### Reading passage:
French provided an example from when he was in law school in 1992 and his professor would not refer to an “unborn child” or “fetus” but rather a “clump of cells” or a “biologic product.” Out of frustration, he raised his hand and asked why she would not use a term such as “fetus,” and he was shocked by the reaction of his classmates.

“(They were) hissing and booing… screaming ‘ahhh’ and yelling,” French said. “(They were) trying to drown me out from saying this.”

DeSanctis said this story teaches people to be tolerant of and to react calmly to ideas they disagree with because it will send a message conservatives can tolerate diverse ideas.

“If we are transitioning to a model of ‘well, I also should try to shut down or mock or troll people who I disagree with,’ suddenly you’re not sending the message that conservatives can tolerate dissenting ideas,” DeSanctis said. “Suddenly we’re becoming like people on the left who don’t want to hear the truth… I think it says so much that they can’t even hear a basic truth… and about the weakness of their argument.”

While recognizing major progress in America, they agreed toleration of ideas has worsened on college campuses.

“I think a lot about why that is and one big area where that seems to be the case is shutting down speakers who come to campus and the university administrations being complicit in shutting them down,” DeSanctis said.

French said in addition to the temptation for conservatives to fight back, the Tucker Wars began to show the Horseshoe theory, or the right and left becoming more alike, in American politics as populism becomes more prevalent.

### What to work on:
(1) Set down the passage on tolerating opposing ideas word for word, from "DeSanctis said this" up to and including "tolerate diverse ideas.".
(2) According to the passage on tolerating opposing ideas, what year was French in law school when the incident with his professor occurred?
(3) In French's law school story, the passage on tolerating opposing ideas gives several terms for the unborn, some that the professor avoided and some that she used instead. Name every one.

### Data excerpt:
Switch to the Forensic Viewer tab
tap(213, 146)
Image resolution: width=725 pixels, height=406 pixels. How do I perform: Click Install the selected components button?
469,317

### Answers to this exercise:
(1)
DeSanctis said this story teaches people to be tolerant of and to react calmly to ideas they disagree with because it will send a message conservatives can tolerate diverse ideas.

(2) 1992

(3)
- "unborn child"
- "fetus"
- "clump of cells"
- "biologic product"